Mannose-binding lectin (MBL) deficiency is associated with reduced intestinal ischemia-reperfusion (IR) damage in rodents. We set out to investigate an association between frequently observed MBL deficiency and IR associated intestinal cell damage in man. Using a newly developed IR model of the human small intestine 29 patients were consecutively included. Part of the jejunum was subjected to 30 min of ischemia and reperfusion. The MBL genotype was assessed by means of quantitative-PCR analysis. Enterocyte loss was explored by measuring plasma intestinal-fatty acid binding protein (I-FABP) levels. Arterial and venous MBL plasma levels were measured to assess MBL consumption, MBL deposition was analyzed by immunofluorescence.
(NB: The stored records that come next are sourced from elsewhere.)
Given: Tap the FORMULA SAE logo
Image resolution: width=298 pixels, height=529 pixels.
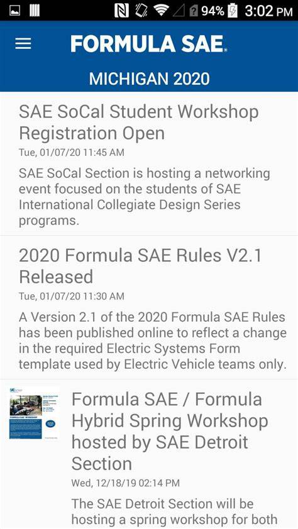Looking at the screenshot, I should 148,44.

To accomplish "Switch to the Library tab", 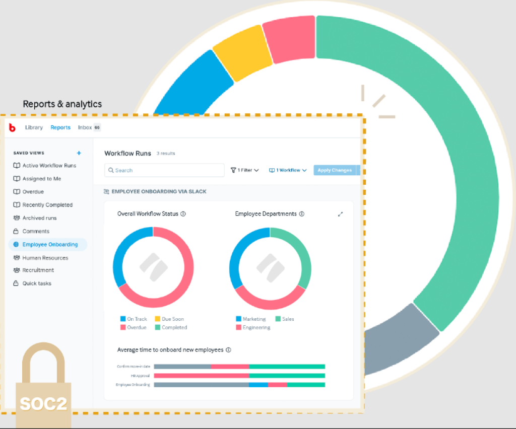I will [34, 127].
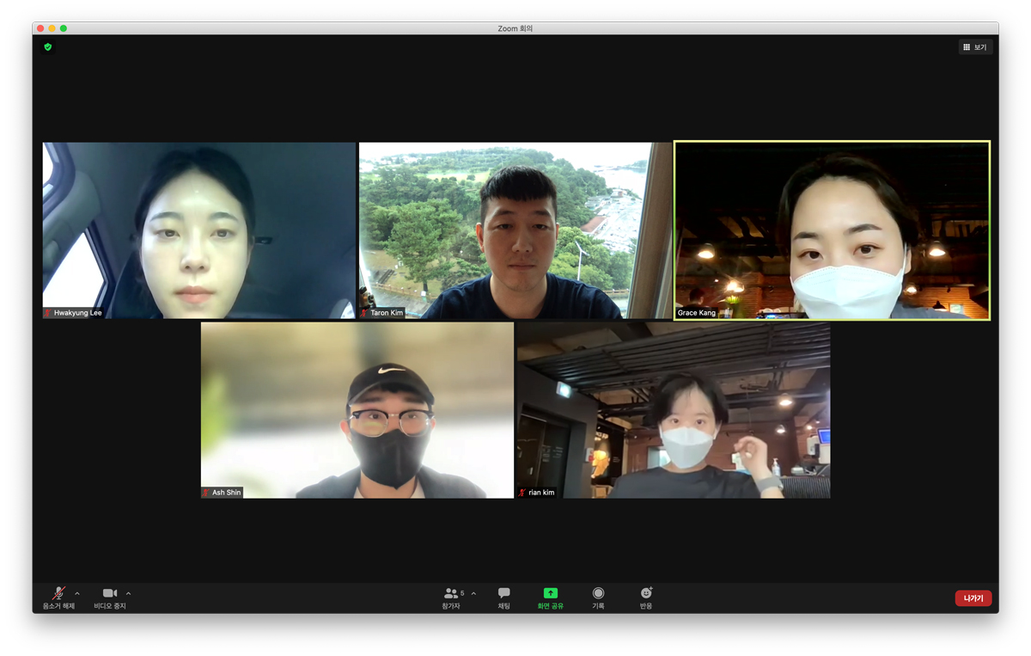Enter full screen with the green window button
1031x656 pixels.
click(x=64, y=28)
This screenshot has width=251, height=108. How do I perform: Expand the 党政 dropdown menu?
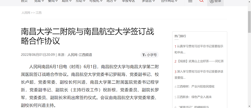coord(39,1)
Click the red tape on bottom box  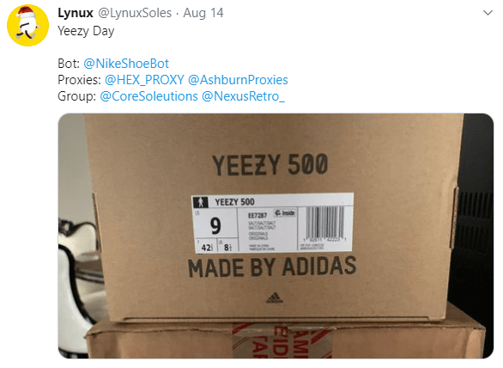[282, 340]
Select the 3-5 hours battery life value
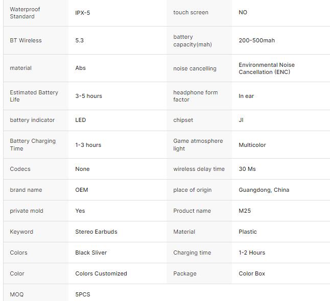This screenshot has height=301, width=330. [88, 96]
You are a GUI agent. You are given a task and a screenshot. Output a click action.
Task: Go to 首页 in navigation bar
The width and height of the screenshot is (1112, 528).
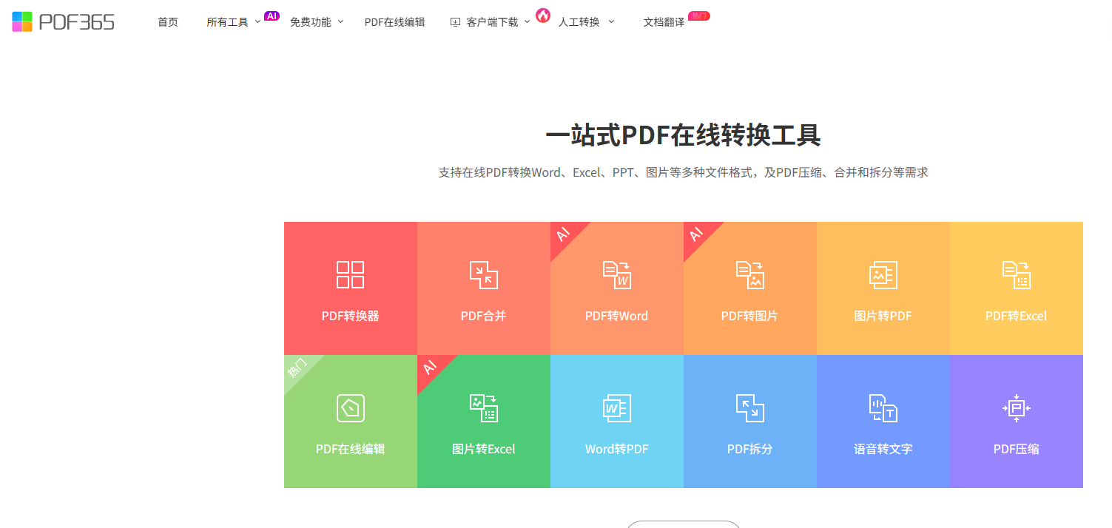click(168, 22)
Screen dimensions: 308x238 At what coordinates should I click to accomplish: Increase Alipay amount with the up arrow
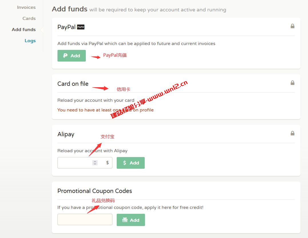coord(95,161)
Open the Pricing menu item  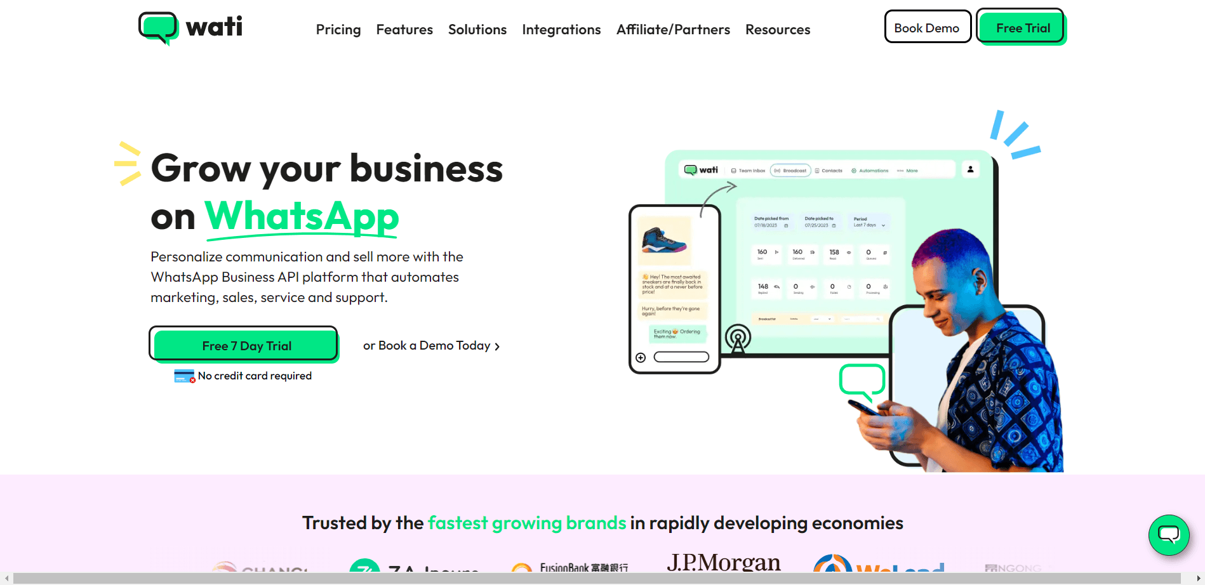pyautogui.click(x=338, y=30)
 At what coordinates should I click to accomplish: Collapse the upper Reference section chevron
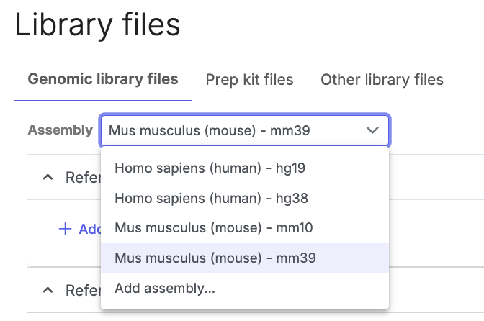[x=48, y=177]
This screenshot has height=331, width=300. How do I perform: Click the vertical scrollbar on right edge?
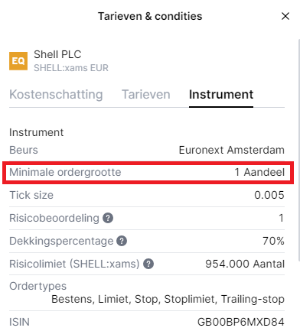coord(298,150)
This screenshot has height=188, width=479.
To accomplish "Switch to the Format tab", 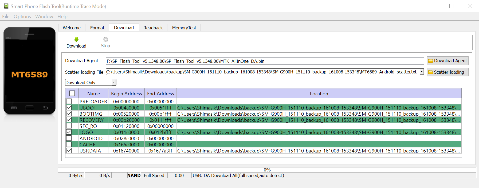I will (97, 28).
Ethical approval and informed consent were obtained. The amount of epithelial cell damage varied significantly between the carriers of different mbl2 genotypes (ANOVA, p = 0.02). I-FABP release, representing disintegration of differentiated enterocytes, observed in homozygous wildtype individuals was twice (p = 0.03) that measured in heterozygous and ten times (p = 0.04) that observed in homozygous variant individuals. No MBL deposition was observed over the course of reperfusion. The data indicate that MBL influences intestinal epithelial cell integrity in an immediate and non-complement dependent manner during ischemia and reperfusion.